Activity: For every line in the entries that contains "group", show the whole line.
[Records for the exercise — start]
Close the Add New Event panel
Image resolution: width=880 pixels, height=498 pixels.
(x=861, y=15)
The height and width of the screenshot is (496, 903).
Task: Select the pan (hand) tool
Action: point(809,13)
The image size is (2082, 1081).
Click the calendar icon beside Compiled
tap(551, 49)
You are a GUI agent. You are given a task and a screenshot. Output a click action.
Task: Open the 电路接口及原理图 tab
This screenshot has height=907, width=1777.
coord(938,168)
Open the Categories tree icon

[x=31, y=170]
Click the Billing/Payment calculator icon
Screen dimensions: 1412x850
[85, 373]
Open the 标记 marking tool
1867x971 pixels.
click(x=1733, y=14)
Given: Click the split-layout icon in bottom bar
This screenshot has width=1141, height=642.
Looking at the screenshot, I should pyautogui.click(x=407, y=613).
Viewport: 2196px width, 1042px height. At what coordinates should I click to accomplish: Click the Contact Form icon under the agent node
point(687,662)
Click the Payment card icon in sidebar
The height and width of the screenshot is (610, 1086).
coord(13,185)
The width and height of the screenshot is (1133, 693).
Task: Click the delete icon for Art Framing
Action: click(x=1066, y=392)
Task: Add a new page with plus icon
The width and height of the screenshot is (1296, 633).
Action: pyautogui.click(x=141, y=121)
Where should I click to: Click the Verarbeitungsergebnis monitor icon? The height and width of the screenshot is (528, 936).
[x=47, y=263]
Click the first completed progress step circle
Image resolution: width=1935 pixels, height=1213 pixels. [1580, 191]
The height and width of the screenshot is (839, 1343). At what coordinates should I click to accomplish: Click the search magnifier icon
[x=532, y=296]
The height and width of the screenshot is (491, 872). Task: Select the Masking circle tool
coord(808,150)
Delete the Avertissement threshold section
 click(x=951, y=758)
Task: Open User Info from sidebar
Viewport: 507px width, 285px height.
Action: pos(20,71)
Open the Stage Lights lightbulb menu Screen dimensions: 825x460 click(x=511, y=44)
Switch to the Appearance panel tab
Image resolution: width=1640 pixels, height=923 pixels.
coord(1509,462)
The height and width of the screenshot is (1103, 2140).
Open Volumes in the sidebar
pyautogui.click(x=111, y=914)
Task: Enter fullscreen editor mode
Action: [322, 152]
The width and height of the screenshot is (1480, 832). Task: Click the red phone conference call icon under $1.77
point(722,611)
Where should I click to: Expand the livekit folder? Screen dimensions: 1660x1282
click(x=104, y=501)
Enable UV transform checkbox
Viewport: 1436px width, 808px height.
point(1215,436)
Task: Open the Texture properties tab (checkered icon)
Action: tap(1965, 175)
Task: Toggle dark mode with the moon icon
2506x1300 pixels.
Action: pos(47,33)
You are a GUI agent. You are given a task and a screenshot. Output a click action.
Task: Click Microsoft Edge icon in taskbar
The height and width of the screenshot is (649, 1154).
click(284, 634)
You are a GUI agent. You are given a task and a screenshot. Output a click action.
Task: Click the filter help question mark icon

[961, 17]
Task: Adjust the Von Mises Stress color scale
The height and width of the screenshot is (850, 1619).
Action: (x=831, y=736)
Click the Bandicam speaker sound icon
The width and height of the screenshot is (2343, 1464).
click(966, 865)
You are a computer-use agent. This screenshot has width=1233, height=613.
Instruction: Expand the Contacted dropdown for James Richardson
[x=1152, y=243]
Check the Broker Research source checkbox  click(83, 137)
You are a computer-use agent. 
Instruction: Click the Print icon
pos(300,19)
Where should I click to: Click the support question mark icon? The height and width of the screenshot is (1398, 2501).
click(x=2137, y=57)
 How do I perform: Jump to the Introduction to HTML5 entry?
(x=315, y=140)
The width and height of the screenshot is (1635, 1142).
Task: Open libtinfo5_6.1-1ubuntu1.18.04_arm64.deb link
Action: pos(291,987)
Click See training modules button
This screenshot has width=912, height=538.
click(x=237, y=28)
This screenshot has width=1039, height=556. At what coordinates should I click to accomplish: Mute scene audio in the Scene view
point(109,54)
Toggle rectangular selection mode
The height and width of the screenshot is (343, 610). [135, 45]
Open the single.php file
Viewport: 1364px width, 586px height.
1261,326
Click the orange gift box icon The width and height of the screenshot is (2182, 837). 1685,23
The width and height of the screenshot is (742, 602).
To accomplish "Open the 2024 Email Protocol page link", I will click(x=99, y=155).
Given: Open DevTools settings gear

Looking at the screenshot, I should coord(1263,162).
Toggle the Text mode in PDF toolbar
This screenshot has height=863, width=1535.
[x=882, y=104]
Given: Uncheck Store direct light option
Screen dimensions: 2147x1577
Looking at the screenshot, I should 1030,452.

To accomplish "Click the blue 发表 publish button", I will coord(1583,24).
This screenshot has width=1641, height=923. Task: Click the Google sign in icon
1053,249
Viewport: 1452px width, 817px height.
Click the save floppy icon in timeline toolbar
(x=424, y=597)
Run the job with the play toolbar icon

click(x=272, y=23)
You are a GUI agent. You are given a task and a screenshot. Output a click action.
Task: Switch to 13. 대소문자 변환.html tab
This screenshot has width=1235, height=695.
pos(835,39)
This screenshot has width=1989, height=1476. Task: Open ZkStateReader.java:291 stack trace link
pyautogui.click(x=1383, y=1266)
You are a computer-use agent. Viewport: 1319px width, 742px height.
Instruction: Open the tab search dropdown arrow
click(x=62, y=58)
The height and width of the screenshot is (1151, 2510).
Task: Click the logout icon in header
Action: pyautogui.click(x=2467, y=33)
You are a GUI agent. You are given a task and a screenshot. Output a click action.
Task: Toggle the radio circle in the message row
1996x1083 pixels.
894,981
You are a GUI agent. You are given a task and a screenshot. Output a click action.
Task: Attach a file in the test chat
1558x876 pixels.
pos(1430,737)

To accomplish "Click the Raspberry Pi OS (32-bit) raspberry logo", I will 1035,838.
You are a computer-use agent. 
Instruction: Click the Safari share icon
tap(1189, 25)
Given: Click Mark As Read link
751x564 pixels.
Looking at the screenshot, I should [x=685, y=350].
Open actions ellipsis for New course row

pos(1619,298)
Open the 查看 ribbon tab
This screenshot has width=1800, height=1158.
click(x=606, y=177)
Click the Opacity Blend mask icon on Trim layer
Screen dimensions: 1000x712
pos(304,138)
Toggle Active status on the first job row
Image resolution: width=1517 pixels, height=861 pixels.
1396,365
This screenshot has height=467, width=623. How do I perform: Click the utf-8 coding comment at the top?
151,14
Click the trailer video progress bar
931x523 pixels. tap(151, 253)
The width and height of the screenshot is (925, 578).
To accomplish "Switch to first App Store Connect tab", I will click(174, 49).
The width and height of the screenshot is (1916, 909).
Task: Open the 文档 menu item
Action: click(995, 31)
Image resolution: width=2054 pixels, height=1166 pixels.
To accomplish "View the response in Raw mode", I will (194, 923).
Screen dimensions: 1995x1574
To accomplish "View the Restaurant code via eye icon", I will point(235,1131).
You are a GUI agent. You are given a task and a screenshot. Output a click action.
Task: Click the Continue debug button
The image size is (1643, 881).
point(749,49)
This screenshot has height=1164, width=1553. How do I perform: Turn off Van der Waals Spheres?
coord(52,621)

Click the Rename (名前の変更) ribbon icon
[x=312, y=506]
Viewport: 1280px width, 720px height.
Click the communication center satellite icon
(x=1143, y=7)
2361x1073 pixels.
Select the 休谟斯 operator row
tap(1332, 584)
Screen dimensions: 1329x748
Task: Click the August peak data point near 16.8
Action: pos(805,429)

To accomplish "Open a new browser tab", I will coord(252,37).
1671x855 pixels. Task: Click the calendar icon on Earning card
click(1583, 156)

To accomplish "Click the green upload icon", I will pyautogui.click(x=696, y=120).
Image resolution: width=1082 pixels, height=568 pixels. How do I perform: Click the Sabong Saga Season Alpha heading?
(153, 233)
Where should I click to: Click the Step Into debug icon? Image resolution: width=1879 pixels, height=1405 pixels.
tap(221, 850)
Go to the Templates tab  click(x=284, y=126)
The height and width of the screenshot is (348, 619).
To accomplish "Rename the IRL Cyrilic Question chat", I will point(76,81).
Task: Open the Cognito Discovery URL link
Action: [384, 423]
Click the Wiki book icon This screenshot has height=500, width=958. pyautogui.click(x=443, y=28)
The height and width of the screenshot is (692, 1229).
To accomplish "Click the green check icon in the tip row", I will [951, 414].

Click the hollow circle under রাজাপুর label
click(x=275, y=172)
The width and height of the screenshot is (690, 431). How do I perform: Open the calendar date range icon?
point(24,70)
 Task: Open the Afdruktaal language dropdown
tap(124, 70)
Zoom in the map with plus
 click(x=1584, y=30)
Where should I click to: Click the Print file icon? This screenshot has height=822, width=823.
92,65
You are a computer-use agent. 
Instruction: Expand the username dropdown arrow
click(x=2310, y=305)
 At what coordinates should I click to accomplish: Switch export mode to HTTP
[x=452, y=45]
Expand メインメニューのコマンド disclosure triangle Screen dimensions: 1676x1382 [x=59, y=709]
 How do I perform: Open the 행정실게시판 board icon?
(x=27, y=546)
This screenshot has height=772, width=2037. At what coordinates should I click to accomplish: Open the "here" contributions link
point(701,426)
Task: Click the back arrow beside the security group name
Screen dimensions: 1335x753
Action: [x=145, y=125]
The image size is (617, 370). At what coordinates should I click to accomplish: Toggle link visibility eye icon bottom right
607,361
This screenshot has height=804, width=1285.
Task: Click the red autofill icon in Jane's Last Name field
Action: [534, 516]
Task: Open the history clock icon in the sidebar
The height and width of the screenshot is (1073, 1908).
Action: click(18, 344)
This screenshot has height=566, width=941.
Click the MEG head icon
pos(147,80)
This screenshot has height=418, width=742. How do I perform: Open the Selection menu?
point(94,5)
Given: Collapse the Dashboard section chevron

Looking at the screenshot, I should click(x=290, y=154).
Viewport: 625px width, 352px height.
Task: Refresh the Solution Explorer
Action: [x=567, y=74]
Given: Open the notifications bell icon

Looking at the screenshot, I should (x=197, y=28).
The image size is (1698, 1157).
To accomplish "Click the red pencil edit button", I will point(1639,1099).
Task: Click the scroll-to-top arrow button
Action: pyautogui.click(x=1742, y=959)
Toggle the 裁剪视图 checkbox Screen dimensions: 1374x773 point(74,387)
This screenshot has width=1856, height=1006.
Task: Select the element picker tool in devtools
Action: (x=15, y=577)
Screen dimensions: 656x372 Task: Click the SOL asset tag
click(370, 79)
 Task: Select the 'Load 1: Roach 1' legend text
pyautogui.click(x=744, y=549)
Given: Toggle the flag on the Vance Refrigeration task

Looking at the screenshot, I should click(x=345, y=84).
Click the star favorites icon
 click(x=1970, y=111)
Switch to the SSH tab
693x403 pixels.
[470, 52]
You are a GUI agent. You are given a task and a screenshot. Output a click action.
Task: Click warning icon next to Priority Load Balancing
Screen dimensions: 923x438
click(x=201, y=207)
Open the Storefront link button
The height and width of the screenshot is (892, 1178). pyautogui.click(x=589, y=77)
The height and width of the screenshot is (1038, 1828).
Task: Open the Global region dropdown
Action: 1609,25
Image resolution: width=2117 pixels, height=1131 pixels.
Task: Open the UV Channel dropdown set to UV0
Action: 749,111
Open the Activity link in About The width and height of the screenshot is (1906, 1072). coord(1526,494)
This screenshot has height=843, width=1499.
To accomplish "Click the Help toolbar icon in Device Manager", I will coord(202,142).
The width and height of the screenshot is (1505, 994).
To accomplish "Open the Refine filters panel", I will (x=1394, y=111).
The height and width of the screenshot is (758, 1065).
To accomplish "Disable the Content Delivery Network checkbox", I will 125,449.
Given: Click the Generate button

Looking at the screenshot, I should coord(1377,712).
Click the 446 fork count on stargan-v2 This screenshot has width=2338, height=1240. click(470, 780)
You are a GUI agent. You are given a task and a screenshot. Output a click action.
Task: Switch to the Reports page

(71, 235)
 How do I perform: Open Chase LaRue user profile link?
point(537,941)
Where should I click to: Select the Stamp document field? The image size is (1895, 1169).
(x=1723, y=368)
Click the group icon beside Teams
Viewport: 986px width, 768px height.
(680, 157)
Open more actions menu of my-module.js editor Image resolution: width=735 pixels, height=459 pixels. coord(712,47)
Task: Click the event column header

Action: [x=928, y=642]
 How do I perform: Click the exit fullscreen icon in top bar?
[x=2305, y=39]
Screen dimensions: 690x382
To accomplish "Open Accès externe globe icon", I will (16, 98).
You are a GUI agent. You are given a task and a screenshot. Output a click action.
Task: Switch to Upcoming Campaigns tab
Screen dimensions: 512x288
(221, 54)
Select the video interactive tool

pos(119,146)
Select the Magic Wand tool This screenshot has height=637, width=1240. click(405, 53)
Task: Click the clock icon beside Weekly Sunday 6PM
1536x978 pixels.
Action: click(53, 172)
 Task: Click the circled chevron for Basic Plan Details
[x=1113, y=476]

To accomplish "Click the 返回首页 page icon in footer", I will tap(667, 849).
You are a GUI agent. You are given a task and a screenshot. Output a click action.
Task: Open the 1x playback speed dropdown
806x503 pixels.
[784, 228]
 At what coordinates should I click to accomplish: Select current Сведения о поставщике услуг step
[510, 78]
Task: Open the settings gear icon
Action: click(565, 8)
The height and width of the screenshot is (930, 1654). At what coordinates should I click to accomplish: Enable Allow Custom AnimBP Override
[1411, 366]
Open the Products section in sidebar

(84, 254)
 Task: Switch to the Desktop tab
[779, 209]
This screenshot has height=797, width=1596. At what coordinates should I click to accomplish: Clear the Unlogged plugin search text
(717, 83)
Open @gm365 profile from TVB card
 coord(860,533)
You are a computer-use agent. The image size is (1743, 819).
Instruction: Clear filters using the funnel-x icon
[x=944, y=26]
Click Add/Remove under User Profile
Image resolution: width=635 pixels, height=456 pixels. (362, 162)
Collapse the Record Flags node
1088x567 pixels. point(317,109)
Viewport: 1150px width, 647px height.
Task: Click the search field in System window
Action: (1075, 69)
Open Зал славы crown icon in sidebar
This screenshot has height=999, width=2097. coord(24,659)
[Records for the exercise — finish]
Your solution:
Task: Click the back arrow beside the security group name
Click the group icon beside Teams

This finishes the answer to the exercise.